We continue to be astonished by the impact of this work. Why have the 1986 Lancet article and the related articles been cited so frequently? These were important articles because researchers were carrying out inappropriate analyses and drawing potentially wrong conclusions from them. The limits of agreement method allows them to use a simple, intuitive analysis that can be done without special software and is easy to interpret. In the past, measurement studies were largely ignored by statisticians. When J.M.B. was first brought some measurement error data to analyze, he could not find the term “measurement error” in the index of any book on his shelves and had to proceed from first principles. Many of the previous generation of textbook writers in medical statistics spent their careers in universities or working for research councils and away from hospitals, where the measurers congregate. Donald Mainland is the great exception, but on the whole these writers did not say much about measurement studies. We were in close contact with many clinicians, and they often asked us about these studies. We were able to bring a detached statistical view to the design and analysis of measurement studies so that they could better meet the needs of these researchers. Other statisticians have tried different approaches, but if the design is simple and the data reasonably well behaved, our approach is so easy to apply and so intuitive that is has been the one adopted by researchers. They can carry it out without trying to find statistical support.
When we wrote our 1986 Lancet article, methodologic research was not the main professional role of either of us: D.G.A.'s was to carry out collaborative clinical research and J.M.B.'s to do collaborative epidemiologic research and teach medical students and doctors. We have now written approximately 90 joint papers, articles, and letters because we enjoy working together. We share a fascination with medical research and a desire to make it better and so to improve the medicine that depends upon it.
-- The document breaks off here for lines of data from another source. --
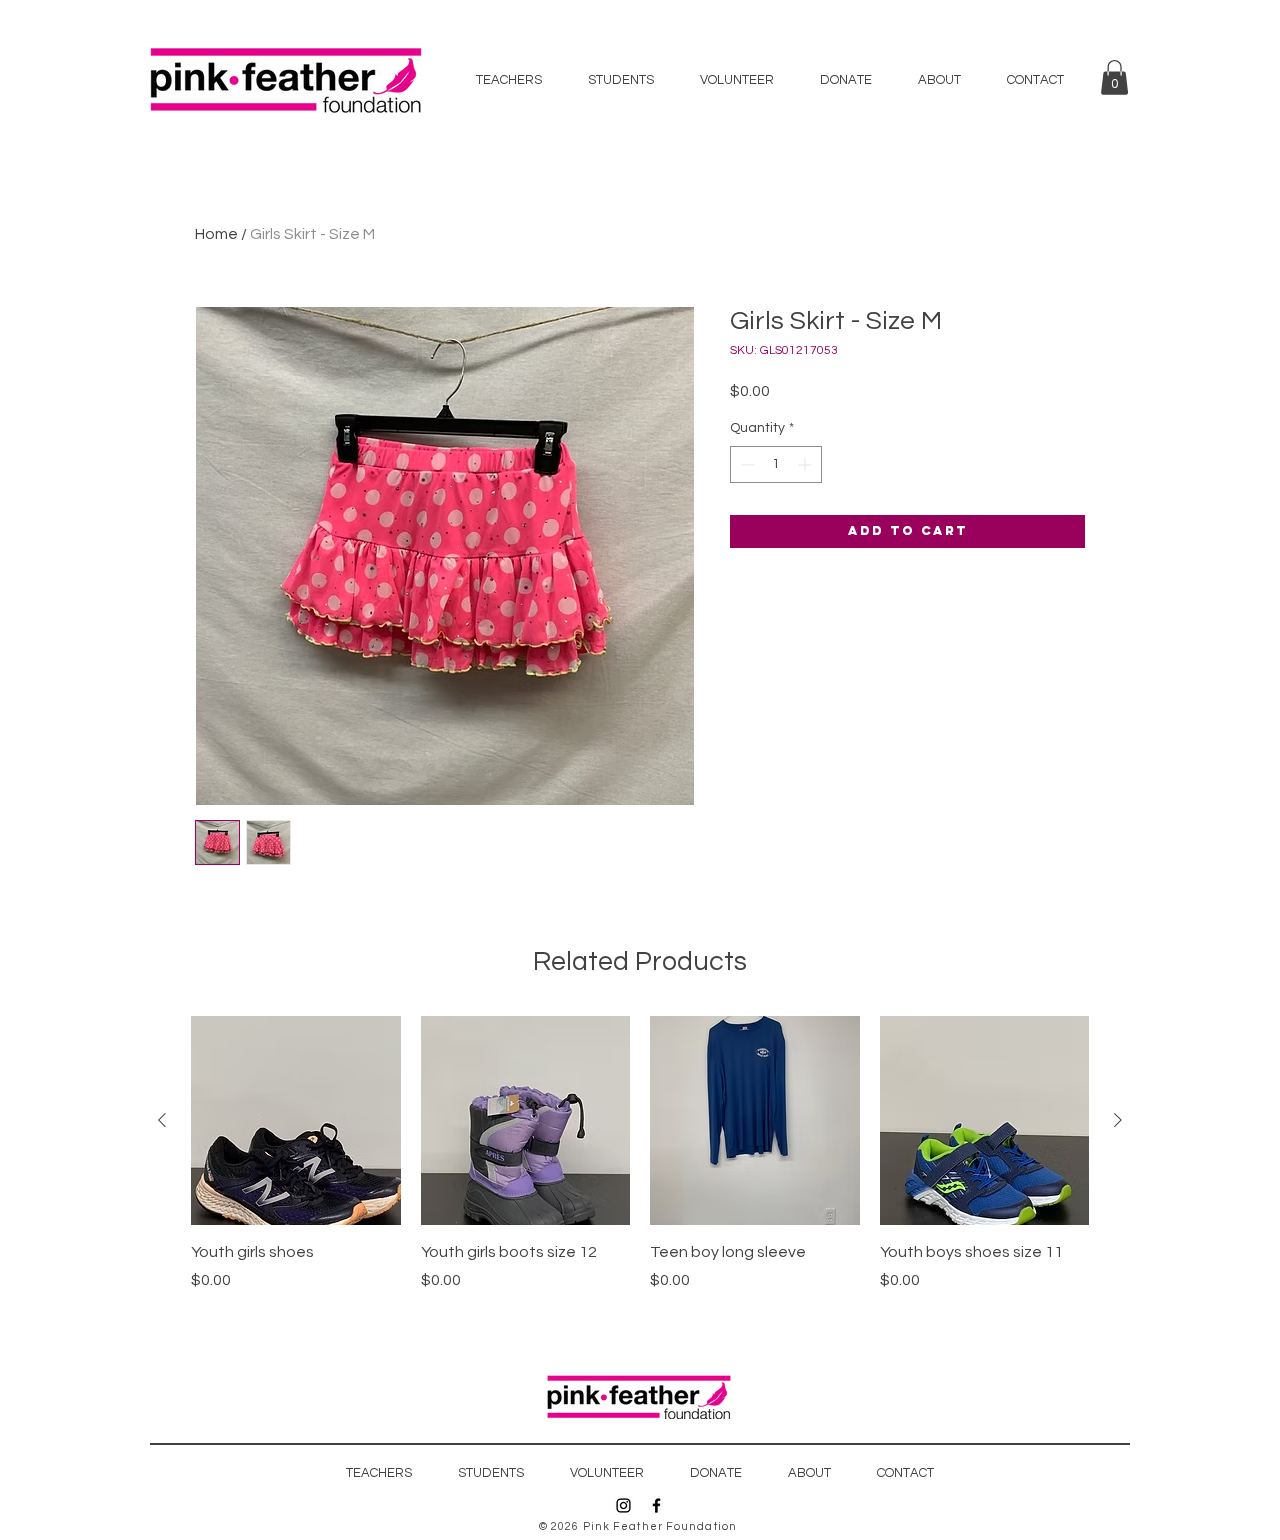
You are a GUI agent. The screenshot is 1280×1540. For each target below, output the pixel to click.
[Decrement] (745, 464)
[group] (640, 1165)
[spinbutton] (776, 464)
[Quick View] (296, 1121)
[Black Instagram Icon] (623, 1505)
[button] (1114, 77)
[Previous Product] (162, 1120)
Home (216, 234)
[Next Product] (1118, 1120)
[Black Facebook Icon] (656, 1505)
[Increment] (806, 464)
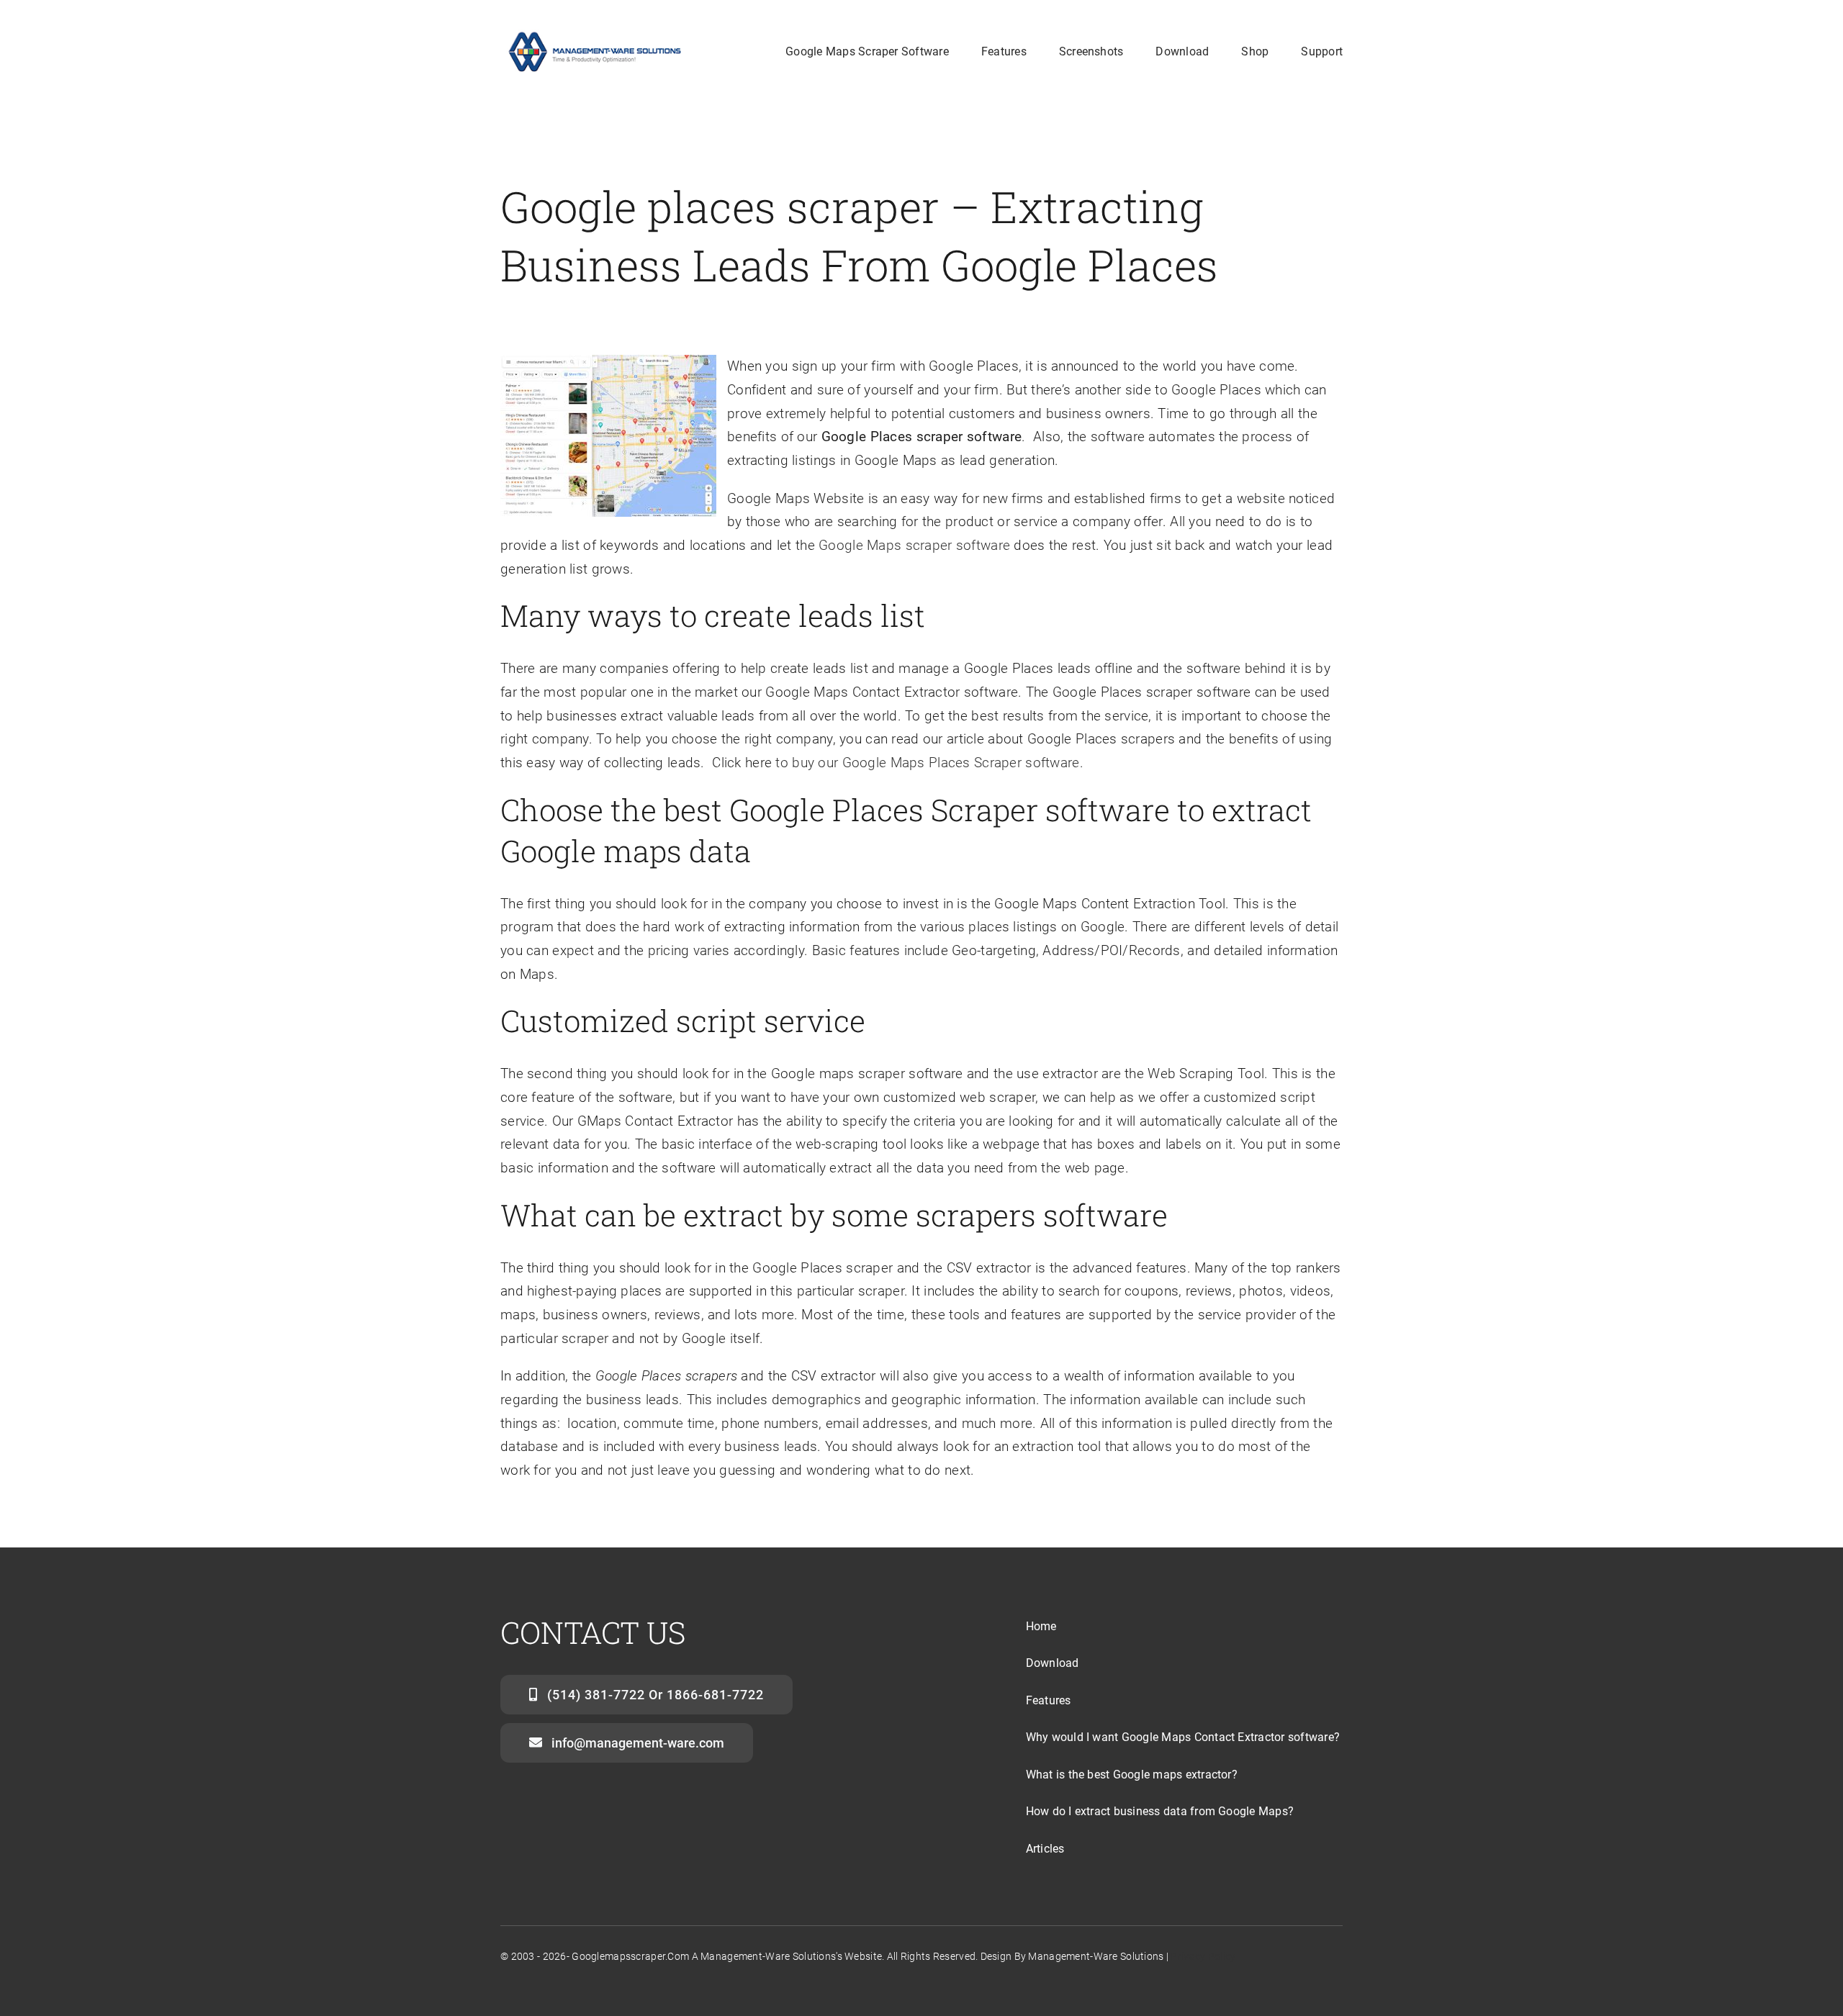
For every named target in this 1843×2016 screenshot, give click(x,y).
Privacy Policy (1203, 1956)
We work well together. If one of us feels strongly about some point, the other knows when to give way. But most of all, we make one another laugh.
We are still working on measurement studies because we get many requests for help from researchers around the world. J.M.B. keeps a frequently asked questions list on martinbland.co.uk. We hope to find time to publish some of these (for example, on sample size estimation for measurement method agreement studies). We are continuing to develop these ideas and will do so as long as new questions arise.